Avons fait choix de Jean Anisson, marchand libraire et imprimeur en notre ville de Lyon, étant suffisamment informé de ses sens, suffisance, fidélité, expérience et capacité audit art d'imprimerie, et de plusieurs beaux ouvrages qui ont été donnés au public par ses soins. Cette dernière phrase fait sans doute allusion au livre de Ducange: ce savant protégeait encore Anisson du fond de son tombeau.
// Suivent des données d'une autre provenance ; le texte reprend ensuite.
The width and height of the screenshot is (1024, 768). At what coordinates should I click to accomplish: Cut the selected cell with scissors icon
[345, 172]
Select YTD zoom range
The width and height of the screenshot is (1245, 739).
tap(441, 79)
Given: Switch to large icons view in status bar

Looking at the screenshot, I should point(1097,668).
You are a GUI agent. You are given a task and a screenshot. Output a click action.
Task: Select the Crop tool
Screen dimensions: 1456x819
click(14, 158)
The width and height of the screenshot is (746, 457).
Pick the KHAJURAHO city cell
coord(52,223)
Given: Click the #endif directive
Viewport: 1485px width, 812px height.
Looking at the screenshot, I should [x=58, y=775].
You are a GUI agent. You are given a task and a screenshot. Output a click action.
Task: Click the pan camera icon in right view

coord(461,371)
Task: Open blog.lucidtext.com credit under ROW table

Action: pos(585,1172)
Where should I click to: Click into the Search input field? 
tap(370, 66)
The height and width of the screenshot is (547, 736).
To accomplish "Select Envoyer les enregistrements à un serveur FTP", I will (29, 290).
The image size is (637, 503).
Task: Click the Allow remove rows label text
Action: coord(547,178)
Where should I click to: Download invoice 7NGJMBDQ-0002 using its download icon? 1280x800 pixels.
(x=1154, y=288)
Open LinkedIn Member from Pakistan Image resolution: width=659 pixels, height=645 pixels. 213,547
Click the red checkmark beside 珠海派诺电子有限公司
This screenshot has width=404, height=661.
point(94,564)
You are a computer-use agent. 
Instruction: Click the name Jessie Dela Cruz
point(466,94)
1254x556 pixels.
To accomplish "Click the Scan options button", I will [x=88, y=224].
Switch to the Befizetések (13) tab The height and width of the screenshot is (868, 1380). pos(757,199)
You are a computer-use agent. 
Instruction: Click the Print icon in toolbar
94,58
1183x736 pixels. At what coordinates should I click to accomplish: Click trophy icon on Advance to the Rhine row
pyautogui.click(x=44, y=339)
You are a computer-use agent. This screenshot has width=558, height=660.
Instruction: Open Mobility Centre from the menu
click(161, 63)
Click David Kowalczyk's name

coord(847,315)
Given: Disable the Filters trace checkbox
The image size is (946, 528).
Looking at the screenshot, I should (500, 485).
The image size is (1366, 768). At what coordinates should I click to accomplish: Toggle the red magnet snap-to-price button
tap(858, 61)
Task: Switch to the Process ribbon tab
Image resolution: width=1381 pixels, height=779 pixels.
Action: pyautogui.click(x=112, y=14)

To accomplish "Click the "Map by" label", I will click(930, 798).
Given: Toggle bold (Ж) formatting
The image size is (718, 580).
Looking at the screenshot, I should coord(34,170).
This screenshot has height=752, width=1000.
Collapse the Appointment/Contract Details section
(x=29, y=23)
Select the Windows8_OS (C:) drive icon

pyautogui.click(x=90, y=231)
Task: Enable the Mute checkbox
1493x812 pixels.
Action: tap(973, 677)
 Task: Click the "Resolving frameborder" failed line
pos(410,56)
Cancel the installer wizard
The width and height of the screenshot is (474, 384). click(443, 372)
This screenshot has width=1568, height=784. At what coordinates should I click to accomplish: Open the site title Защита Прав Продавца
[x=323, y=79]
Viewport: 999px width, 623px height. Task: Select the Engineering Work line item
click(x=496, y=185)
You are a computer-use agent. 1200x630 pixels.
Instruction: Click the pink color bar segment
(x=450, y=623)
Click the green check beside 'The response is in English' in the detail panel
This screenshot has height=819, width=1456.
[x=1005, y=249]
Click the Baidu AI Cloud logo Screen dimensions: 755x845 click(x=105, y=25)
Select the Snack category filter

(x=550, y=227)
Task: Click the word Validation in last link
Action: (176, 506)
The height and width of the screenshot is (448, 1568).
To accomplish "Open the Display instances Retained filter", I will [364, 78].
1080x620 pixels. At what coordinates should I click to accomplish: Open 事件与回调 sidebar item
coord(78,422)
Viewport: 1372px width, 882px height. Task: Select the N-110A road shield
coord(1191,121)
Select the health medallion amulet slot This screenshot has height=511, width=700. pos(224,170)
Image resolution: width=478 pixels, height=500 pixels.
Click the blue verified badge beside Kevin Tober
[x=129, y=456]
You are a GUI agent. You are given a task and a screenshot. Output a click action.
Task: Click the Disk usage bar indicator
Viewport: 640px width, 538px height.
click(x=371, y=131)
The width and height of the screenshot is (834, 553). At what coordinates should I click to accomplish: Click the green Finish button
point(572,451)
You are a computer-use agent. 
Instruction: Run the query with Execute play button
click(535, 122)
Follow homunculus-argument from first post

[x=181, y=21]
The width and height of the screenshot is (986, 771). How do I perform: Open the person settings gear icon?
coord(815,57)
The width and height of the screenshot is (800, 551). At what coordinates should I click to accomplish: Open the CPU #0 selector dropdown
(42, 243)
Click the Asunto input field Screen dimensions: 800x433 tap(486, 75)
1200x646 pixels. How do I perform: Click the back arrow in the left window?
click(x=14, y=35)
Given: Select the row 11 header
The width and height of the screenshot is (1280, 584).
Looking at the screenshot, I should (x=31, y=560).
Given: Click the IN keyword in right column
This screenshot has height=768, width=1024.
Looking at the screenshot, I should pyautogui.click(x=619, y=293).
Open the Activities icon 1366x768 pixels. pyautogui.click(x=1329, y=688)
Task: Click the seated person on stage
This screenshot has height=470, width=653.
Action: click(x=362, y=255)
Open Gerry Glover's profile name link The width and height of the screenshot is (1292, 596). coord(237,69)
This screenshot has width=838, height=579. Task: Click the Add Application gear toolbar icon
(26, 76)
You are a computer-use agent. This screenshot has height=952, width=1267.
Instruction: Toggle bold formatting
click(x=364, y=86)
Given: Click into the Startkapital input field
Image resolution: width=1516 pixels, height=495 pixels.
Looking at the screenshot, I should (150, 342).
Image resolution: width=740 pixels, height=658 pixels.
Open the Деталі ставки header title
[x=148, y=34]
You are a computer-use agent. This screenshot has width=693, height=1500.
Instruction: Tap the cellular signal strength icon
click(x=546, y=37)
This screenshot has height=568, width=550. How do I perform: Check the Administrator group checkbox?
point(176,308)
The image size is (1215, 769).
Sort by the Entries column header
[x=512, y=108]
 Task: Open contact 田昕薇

Trois jours après, un ordre du roi prescrivait en outre de recevoir Jean Anisson au nombre des libraires et imprimeurs de Paris, nonobstant toutes ordonnances, statuts, arrêts et règlemens à ce contraires, auxquels Sa Majesté déroge expressément, et sans tirer à conséquence." Bien plus, le roi veut que, nonobstant la translation de domicile dudit Anisson, de la ville de Lyon en celle de Paris, il conserve les droits et jouisse des priviléges de l'échevinage de son père et de la bourgeoisie de ladite ville de Lyon."

Il était impossible d'ètre traité plus honorablement, et tout cela grâce à l'impression du livre de Ducange. J'ai donc eu raison de dire que c'était une bonne affaire, car ce fut là l'origine de cette dynastie de directeurs de l'Imprimerie royale qui s'est maintenue jusque sous la Restauration.

1 On trouve ce nom écrit dans les actes officiels de trois manières différentes : Duperon, Du Peron, Duperron.